** The data follows **

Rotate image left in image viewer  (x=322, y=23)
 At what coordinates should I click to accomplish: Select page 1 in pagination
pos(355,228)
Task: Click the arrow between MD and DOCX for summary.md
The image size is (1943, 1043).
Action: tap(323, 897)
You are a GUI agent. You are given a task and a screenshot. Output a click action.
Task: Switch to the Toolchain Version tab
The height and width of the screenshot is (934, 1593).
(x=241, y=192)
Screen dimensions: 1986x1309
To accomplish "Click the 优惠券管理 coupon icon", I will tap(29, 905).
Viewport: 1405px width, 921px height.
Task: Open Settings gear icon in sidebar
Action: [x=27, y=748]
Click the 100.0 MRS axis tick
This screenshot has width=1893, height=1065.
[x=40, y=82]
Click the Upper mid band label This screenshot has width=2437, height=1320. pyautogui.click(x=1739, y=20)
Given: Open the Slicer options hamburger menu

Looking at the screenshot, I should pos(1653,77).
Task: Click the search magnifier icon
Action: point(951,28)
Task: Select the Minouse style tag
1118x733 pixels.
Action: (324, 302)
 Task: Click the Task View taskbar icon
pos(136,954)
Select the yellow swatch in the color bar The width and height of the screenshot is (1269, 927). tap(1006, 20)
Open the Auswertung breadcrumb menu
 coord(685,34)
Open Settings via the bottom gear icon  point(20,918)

** End of The data **

What you are asked to do - The lines from the one containing "Task: Click the Task View taskbar icon" through the end of the data are to be copied exactly, the first and last of them included.

Solved exercise -
 Task: Click the Task View taskbar icon
pos(136,954)
Select the yellow swatch in the color bar The width and height of the screenshot is (1269, 927). tap(1006, 20)
Open the Auswertung breadcrumb menu
 coord(685,34)
Open Settings via the bottom gear icon  point(20,918)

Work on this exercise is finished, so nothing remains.